MY DARLING VIVIAN
(director: Matt Riddlehoover; cinematographer: Josh Moody; editor: Matt Riddlehoover; music: Ian A. Hughes; cast: Rosanne Cash, Kathy Cash Tittle, Cindy Cash, Tara Cash Schwoebel; Runtime: 90; MPAA Rating: NR; producers: Dustin Tittle, Matt Riddlehoover; The Film Collaborative; 2020)
Reviewed by Dennis Schwartz
Informative and revealing documentary by Matt Riddlehoover (“Paternity Leave “/”Scenes From A Gay Marriage”) on Johnny Cash’s mysterious first wife Vivian Liberto, as his four daughters (Rosanne, Kathy, Cindy, and Tara), who range in age from the late 50s to mid-60s, in separate interviews tell the story from mom’s side and correct how their mom was previously perceived and belittled by the Cash family in film’s like Walk The Line (2005). We see snippets from the film that praised to the skies Johnny’s second marriage to June Carter and painted a false portrait of Vivian as an angry woman trying to crush her absentee husband’s budding career.
The film features plenty of talking heads, interviews, film clips and never-before-seen footage and photographs of Johnny Cash and Rosanne Cash.
The affecting documentary by the gay filmmaker Riddlehoover and his marriage partner, his producer partner, the grandson of Liberto and Cash, Dustin Tittle, clears up an unknown part of the singer’s early life (hopefully for good!). Vivian is remembered by her daughters as an elegant and beautiful person, averse to the spotlight, and with a strong inner strength in dealing with how unfairly she was treated. If the film has a fault, it’s that we only hear from Vivian at the very end of the film.
We learn that in 1951, the 17-year-old Catholic schoolgirl Vivian Liberto, of a Sicilian-American heritage and with dark olive skin, a reason that some mistake her for being a Negro, meets the Air Force cadet from Arkansas, Johnny Cash, at the skating rink in her hometown of San Antonio. They have a summer romance and maintain a three-year-long correspondence while he’s stationed in Germany. When released from the service in 1954, they marry. The couple move to Memphis so Johnny can start a singing career, and he starts raising a family. With some success the family moves to California and live in a secluded mountain-top custom-built home in Casitas Springs. By 1961, Johnny Cash is a household name as a country singer, even reaching number one on the music charts. But his home life suffers because he’s always on tour, and their dream house it not a dream house to the family, as it’s invaded by unwanted fans and the patriarch is always on the road.

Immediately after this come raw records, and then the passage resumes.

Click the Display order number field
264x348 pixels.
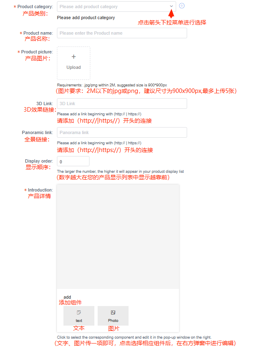tap(73, 161)
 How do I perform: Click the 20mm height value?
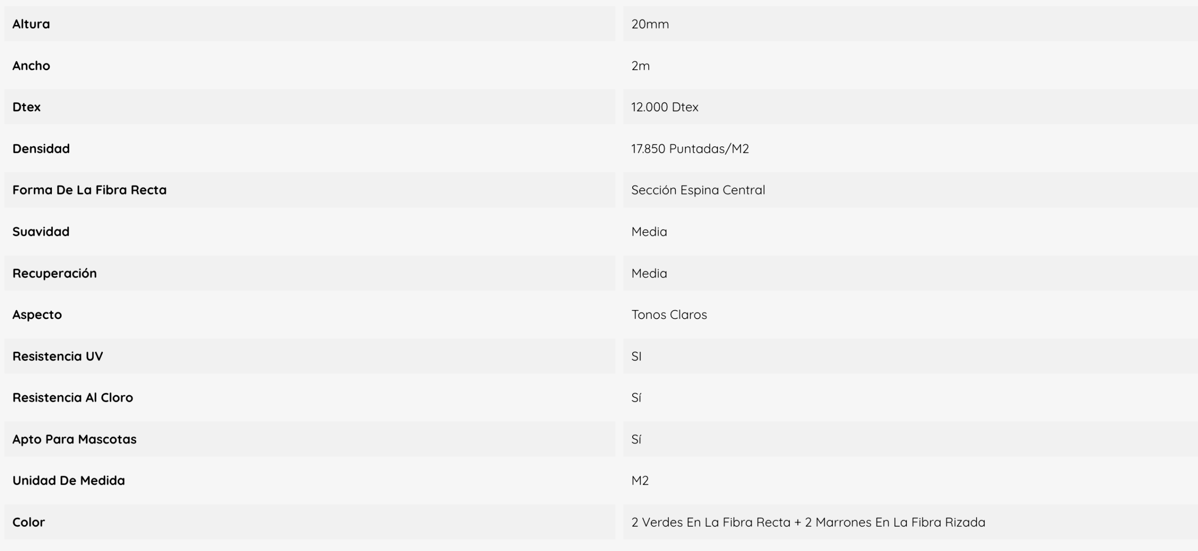coord(650,24)
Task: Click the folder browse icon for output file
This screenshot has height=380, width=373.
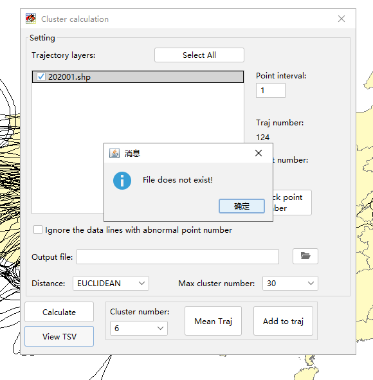Action: pos(305,256)
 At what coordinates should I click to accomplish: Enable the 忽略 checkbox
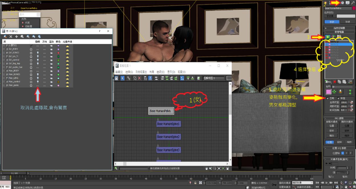coord(328,98)
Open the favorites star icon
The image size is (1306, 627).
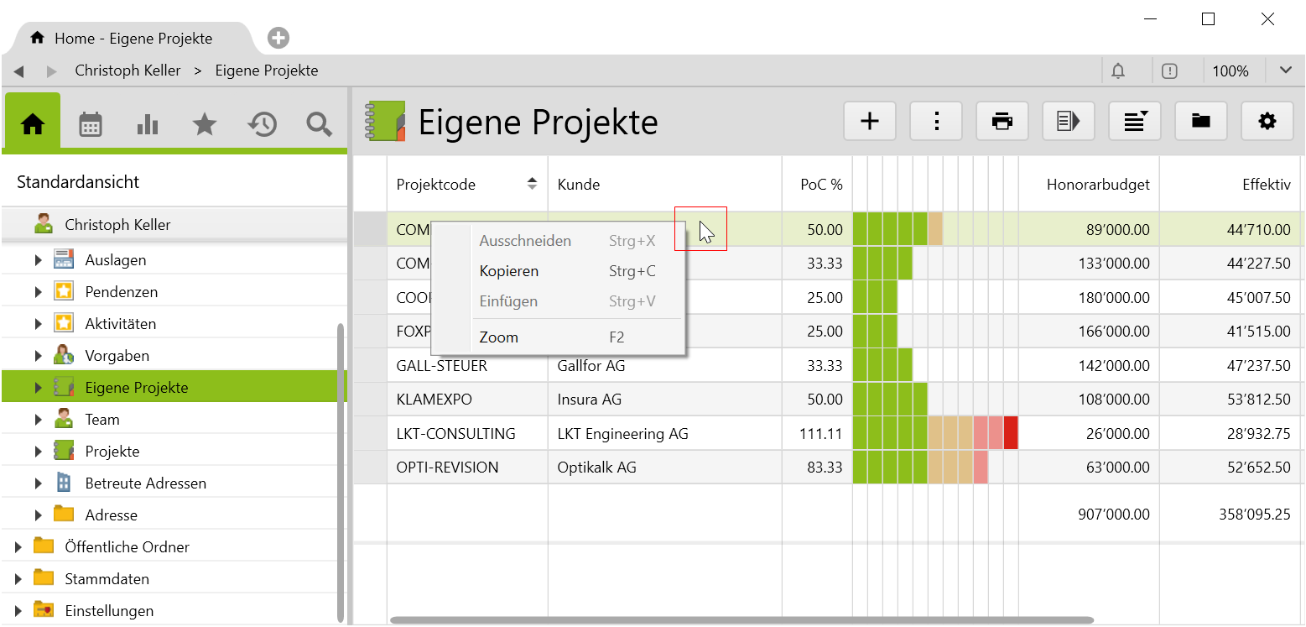click(x=205, y=124)
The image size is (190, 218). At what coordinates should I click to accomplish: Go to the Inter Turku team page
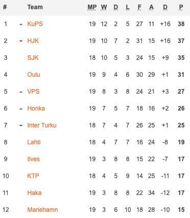(x=42, y=125)
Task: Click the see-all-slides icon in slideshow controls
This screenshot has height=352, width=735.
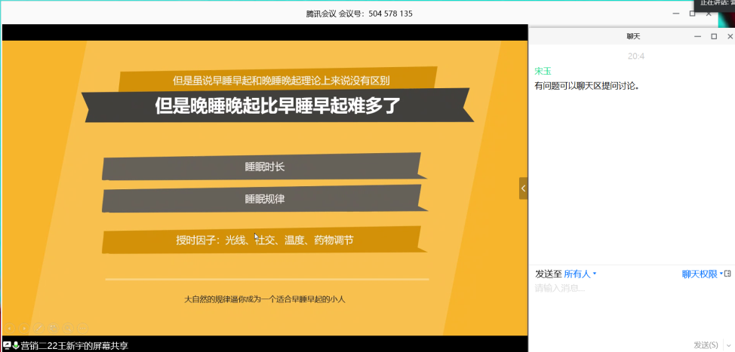Action: pos(53,328)
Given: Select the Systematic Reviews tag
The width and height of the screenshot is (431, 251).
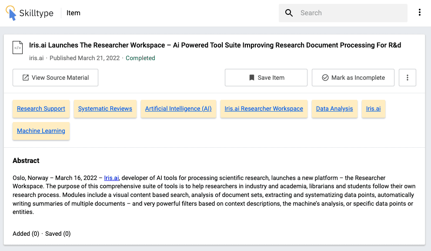Looking at the screenshot, I should [105, 109].
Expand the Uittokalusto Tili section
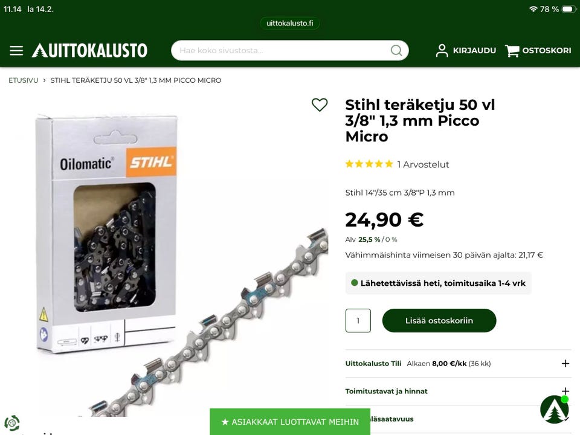Screen dimensions: 580x435 tap(458, 364)
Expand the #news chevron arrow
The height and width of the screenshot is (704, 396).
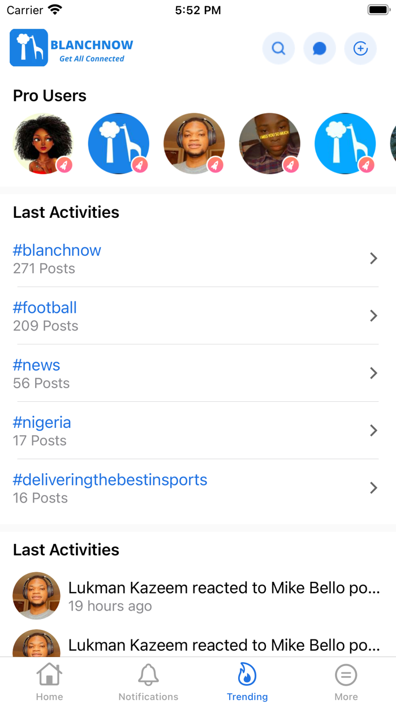[x=373, y=373]
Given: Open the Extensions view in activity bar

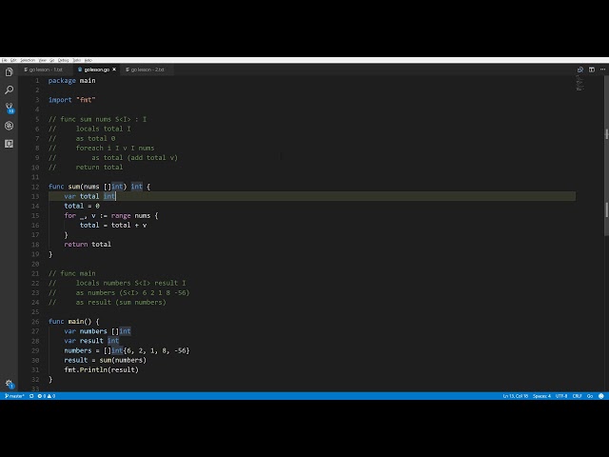Looking at the screenshot, I should click(x=10, y=144).
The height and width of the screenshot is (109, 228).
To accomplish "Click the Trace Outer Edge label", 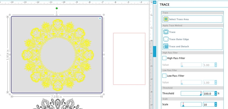I will pos(179,39).
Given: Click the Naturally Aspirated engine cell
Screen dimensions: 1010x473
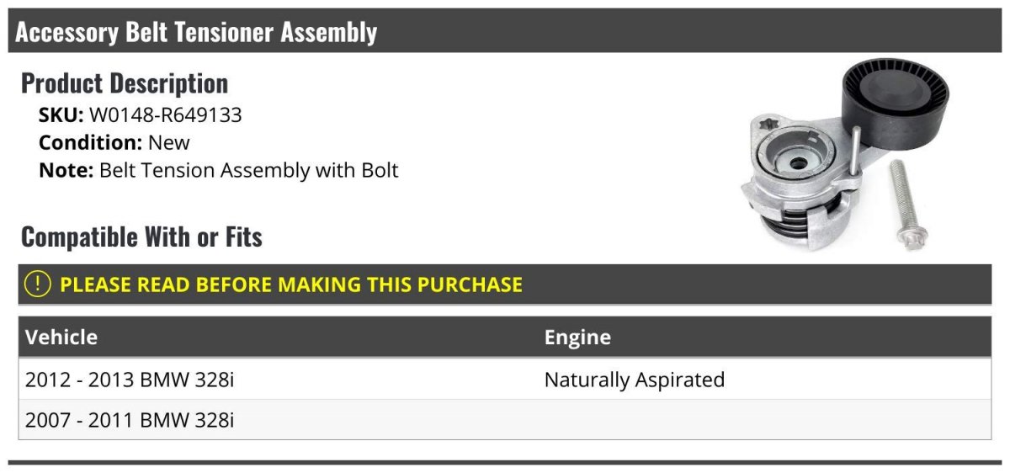Looking at the screenshot, I should (x=635, y=380).
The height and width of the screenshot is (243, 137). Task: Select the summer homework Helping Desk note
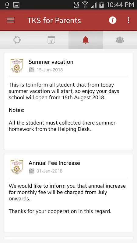62,126
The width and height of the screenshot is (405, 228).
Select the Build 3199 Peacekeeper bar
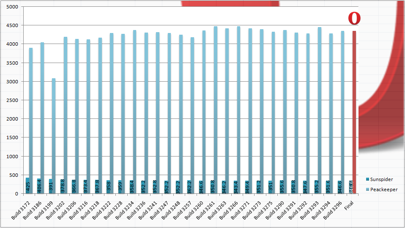click(54, 127)
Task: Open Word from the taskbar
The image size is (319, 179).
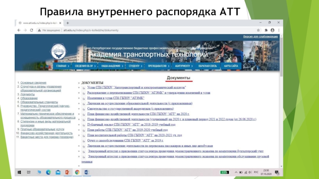Action: point(87,172)
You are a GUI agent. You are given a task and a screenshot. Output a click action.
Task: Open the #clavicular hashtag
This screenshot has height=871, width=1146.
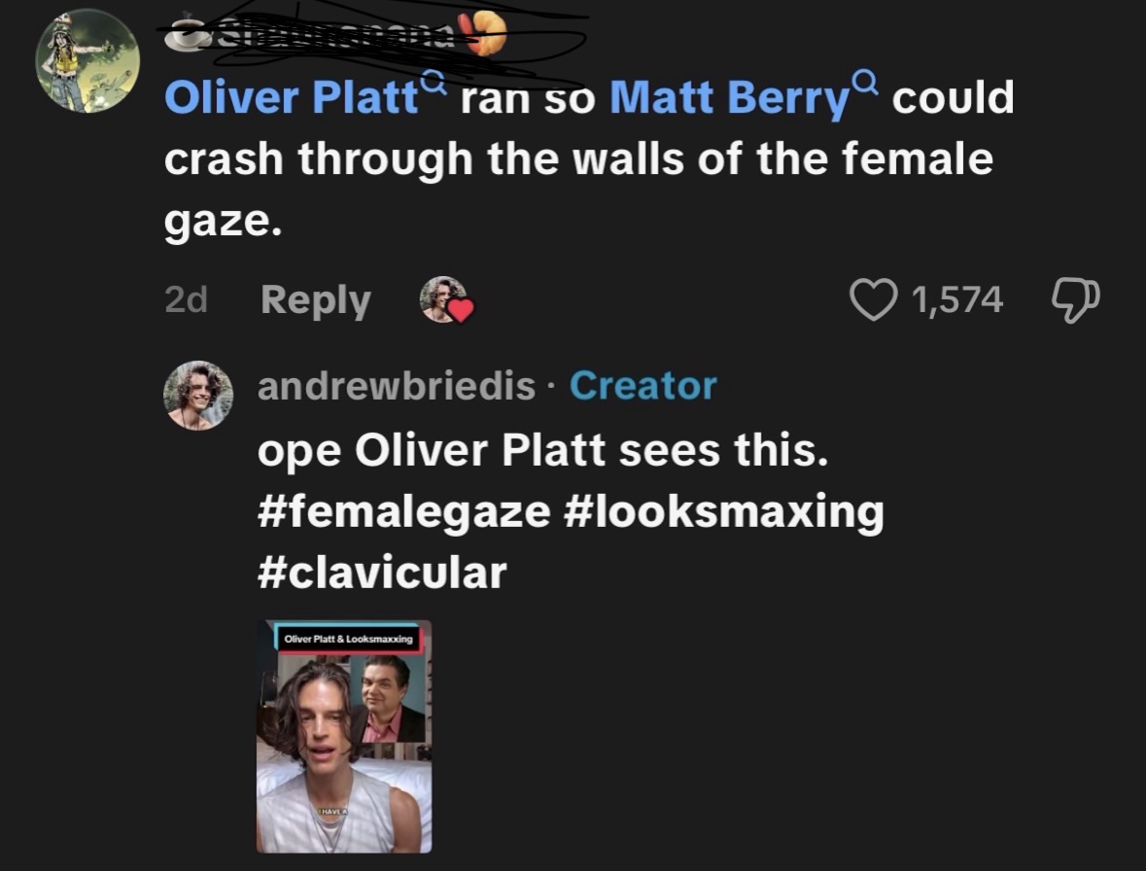point(382,572)
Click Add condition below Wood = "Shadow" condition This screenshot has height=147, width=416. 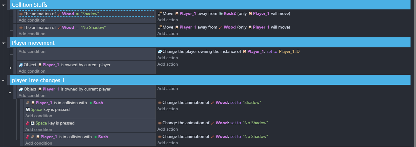coord(32,20)
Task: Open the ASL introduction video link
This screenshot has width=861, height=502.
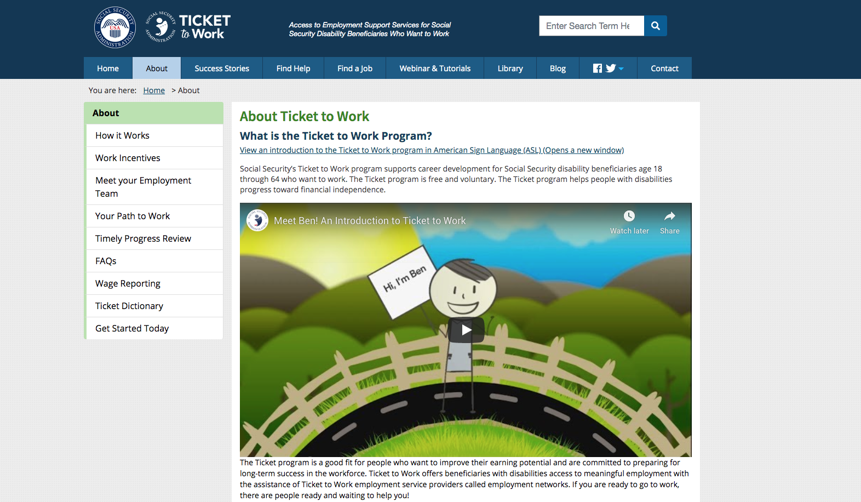Action: 432,150
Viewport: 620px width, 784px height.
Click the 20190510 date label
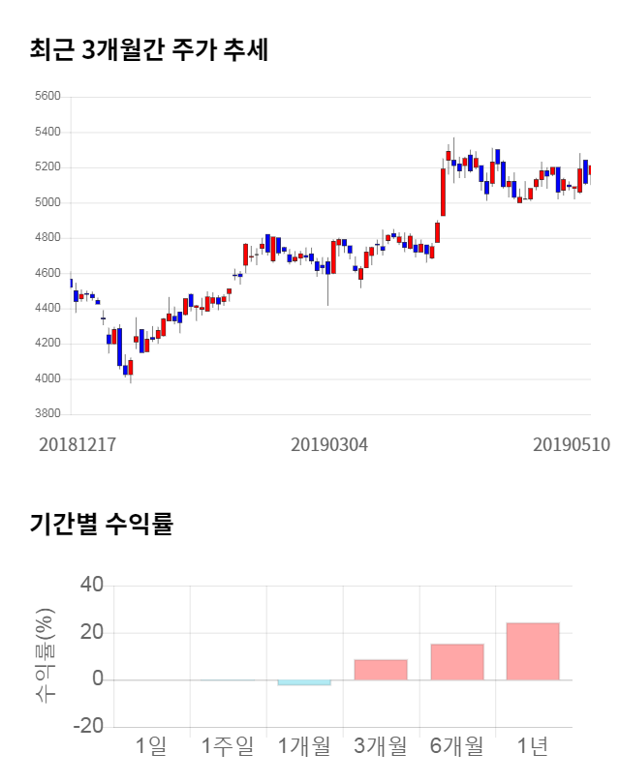click(572, 445)
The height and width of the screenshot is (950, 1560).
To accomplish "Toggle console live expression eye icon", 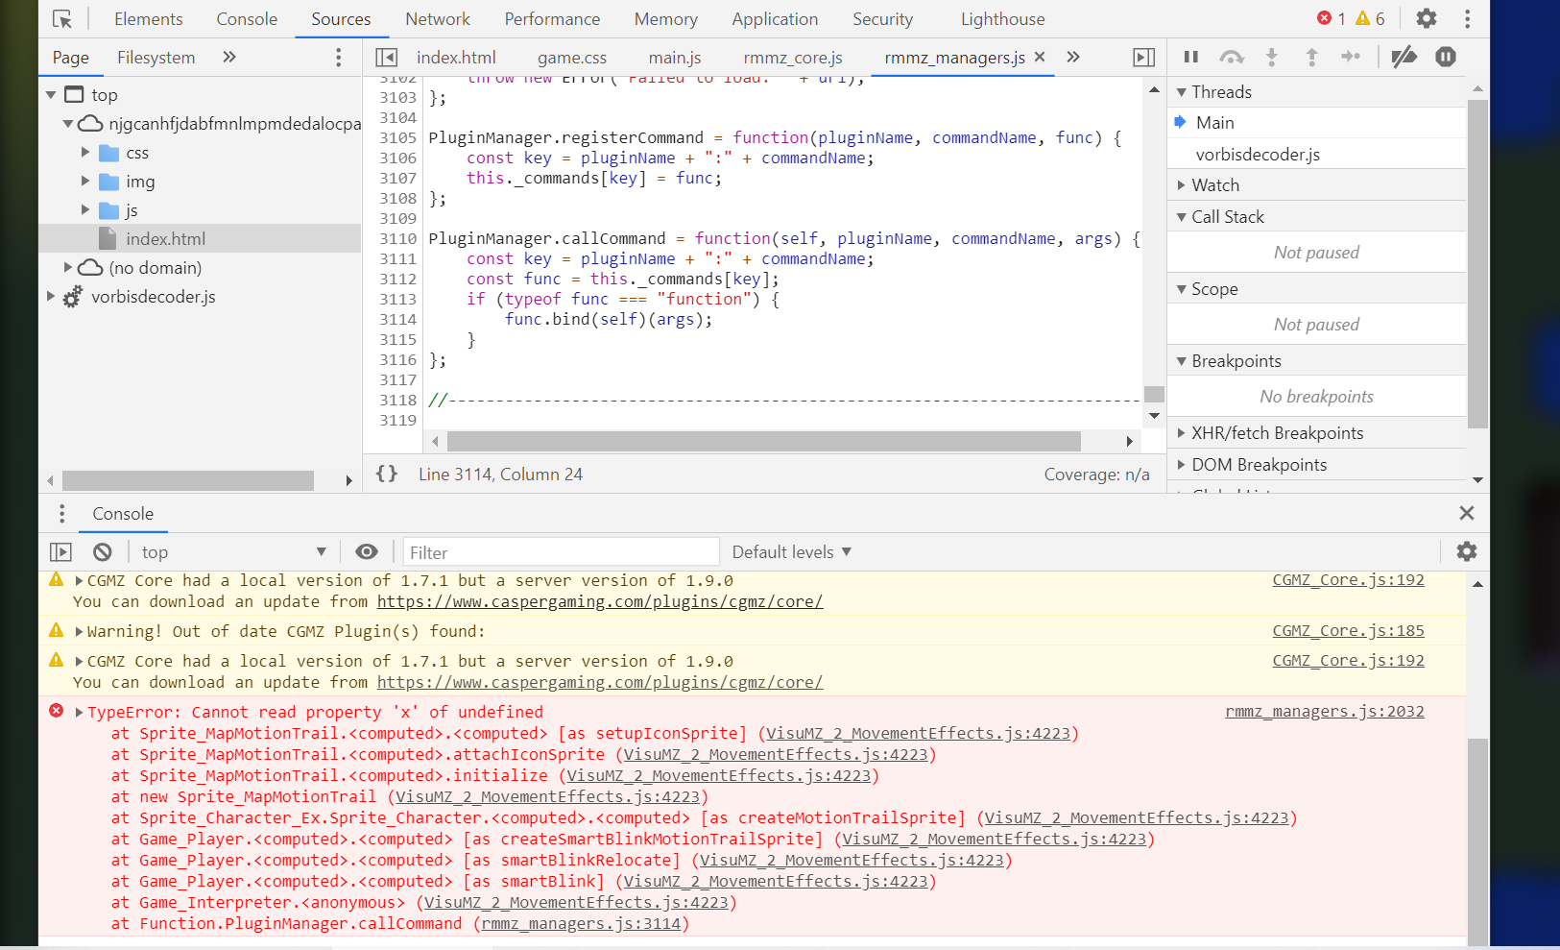I will [x=366, y=551].
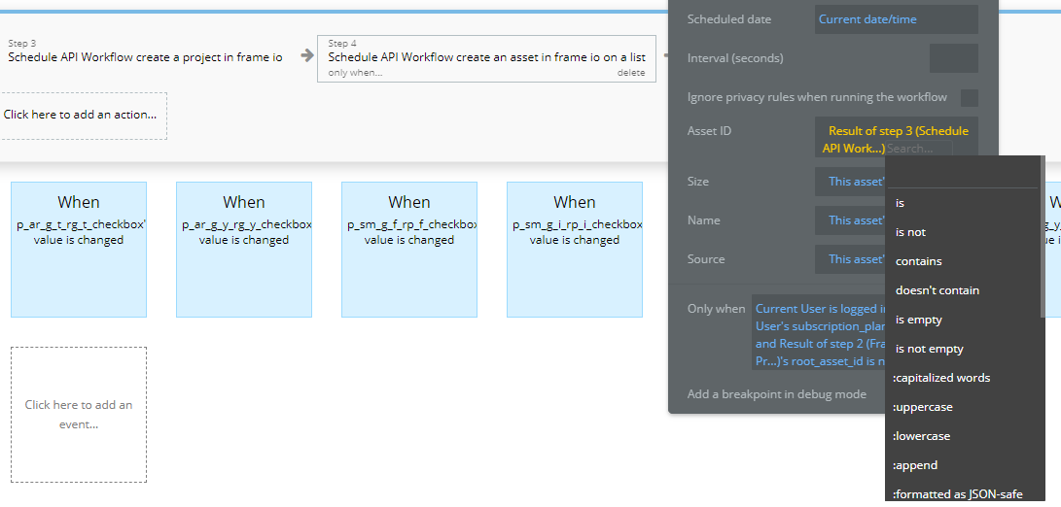Choose "contains" from the operator list
Image resolution: width=1061 pixels, height=507 pixels.
918,261
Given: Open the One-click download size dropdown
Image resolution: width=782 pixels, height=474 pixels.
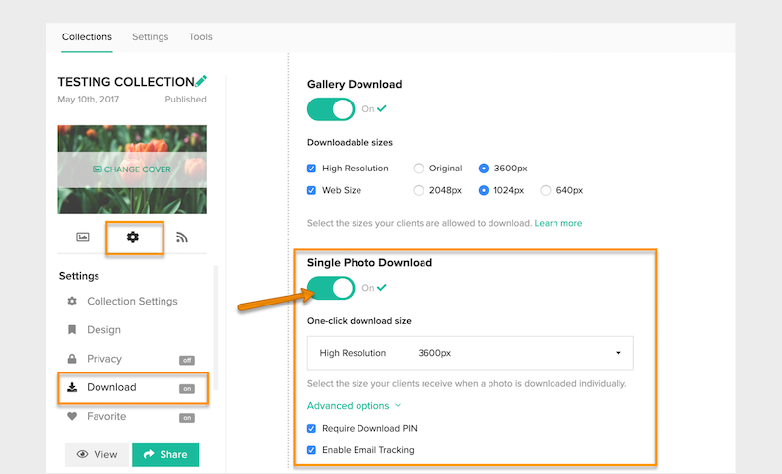Looking at the screenshot, I should [471, 353].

An unsettling scene was when Johnny, in 1965, was arrested for possession of amphetamines in El Paso, and a picture of his wife in the newspapers making her look black caused problems with the racists that made it necessary for Johnny to show proof his wife was indeed white or else he might be rejected in the south.
What the film does most effectively is show that Vivian was a wonderful loving mother (undeserving of the disdain showed her previously) and despite her love for Johnny, they weren’t compatible and a divorce after thirteen years of marriage was inevitable. Vivian died in 2005 at 71.